[Opening Data records section]
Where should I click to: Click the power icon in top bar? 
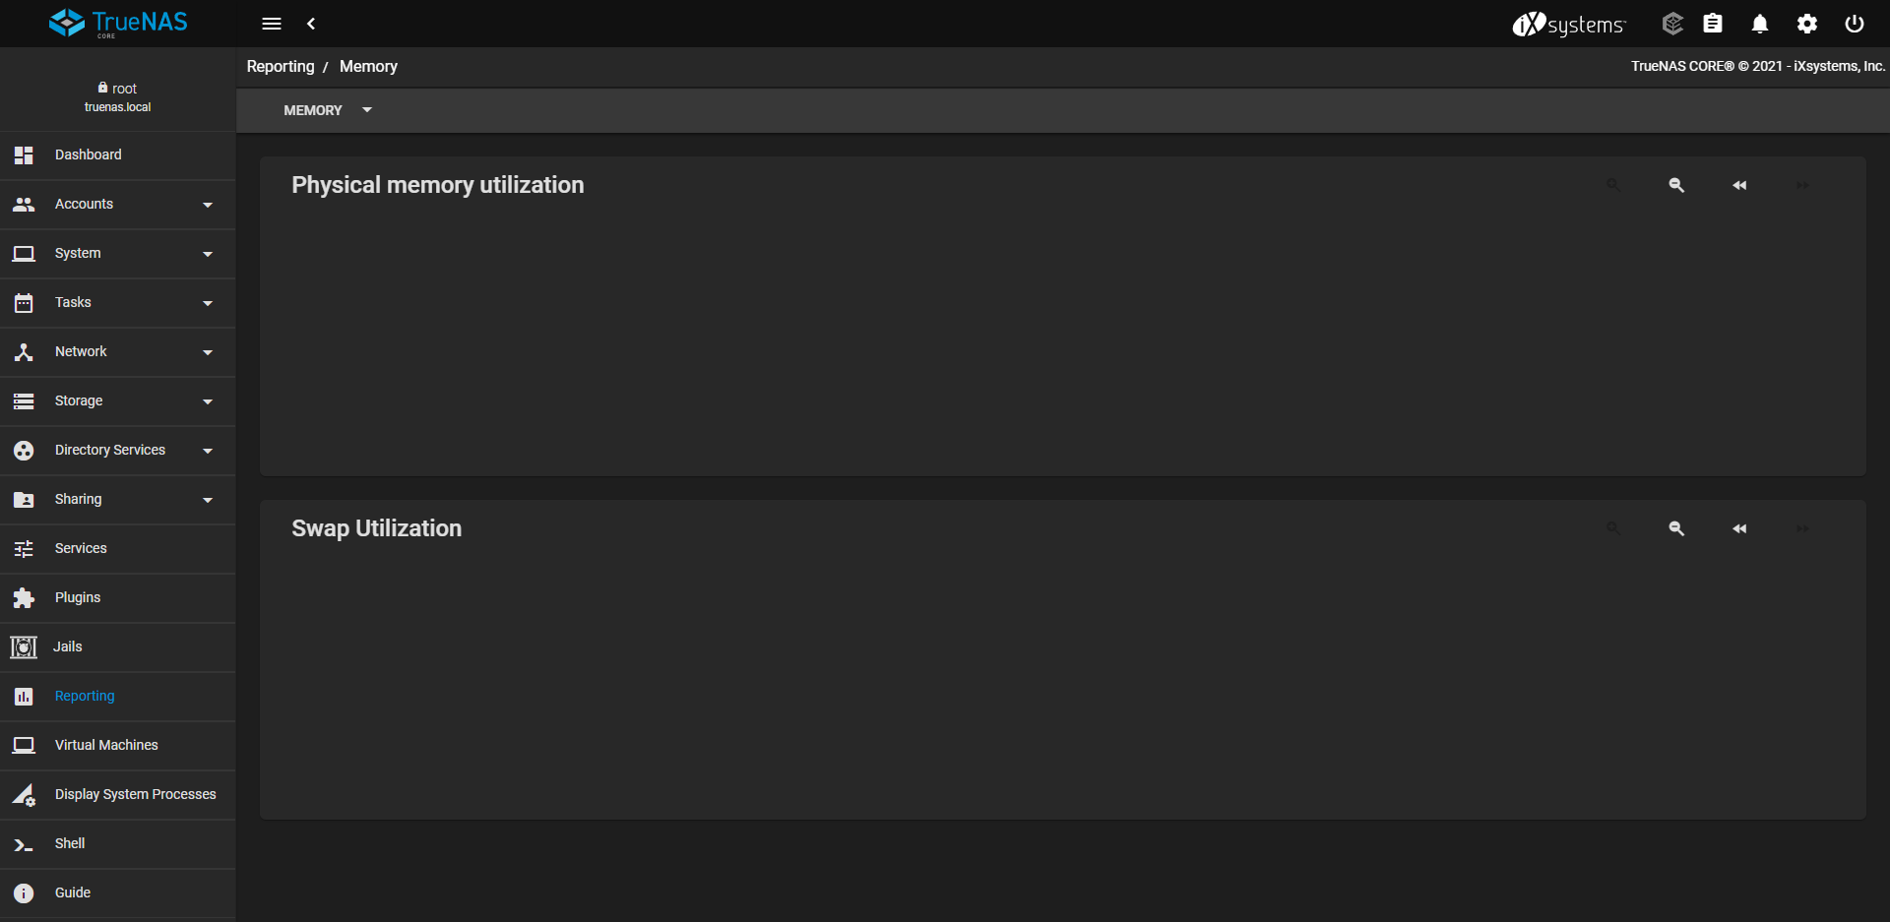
[Closing Data records section]
[Opening Data records section]
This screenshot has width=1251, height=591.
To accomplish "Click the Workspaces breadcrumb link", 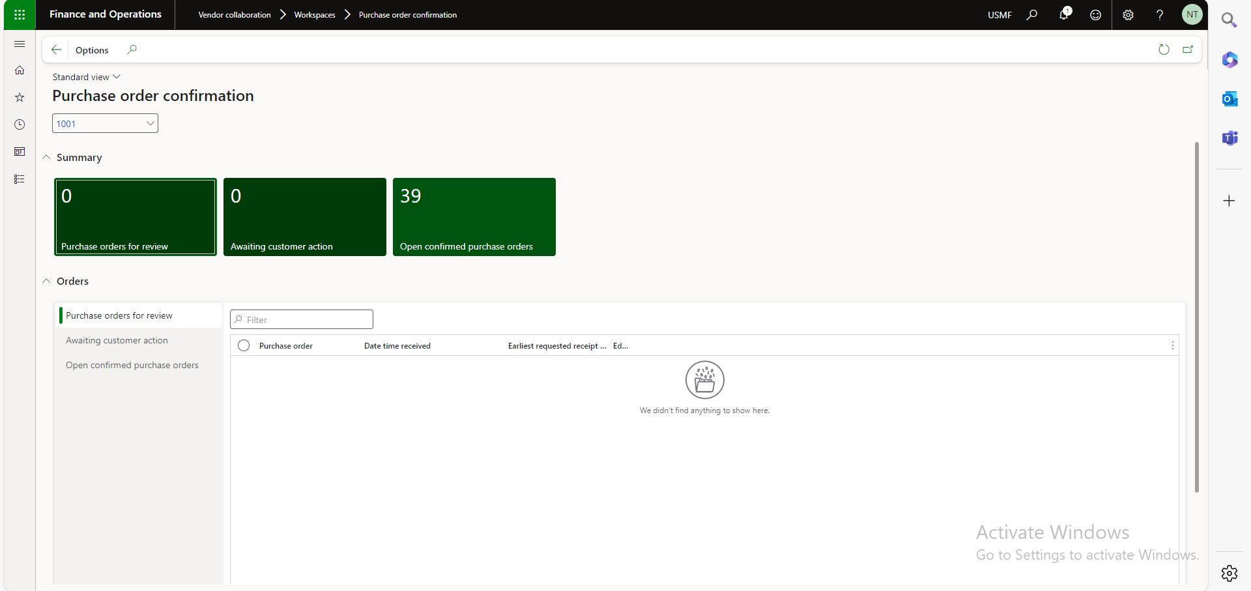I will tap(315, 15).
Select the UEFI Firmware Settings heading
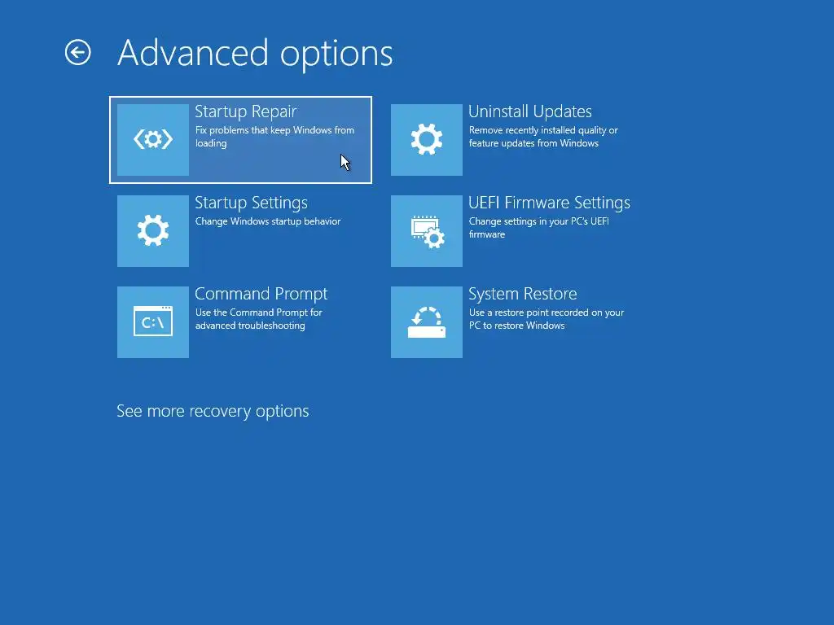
[Closing Data records section]
[Opening Data records section]
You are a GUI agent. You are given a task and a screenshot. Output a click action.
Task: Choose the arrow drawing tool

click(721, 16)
[Closing Data records section]
What is required
Provide only the number of lines in the records containing the string "screenshot".

Solution to the exercise
2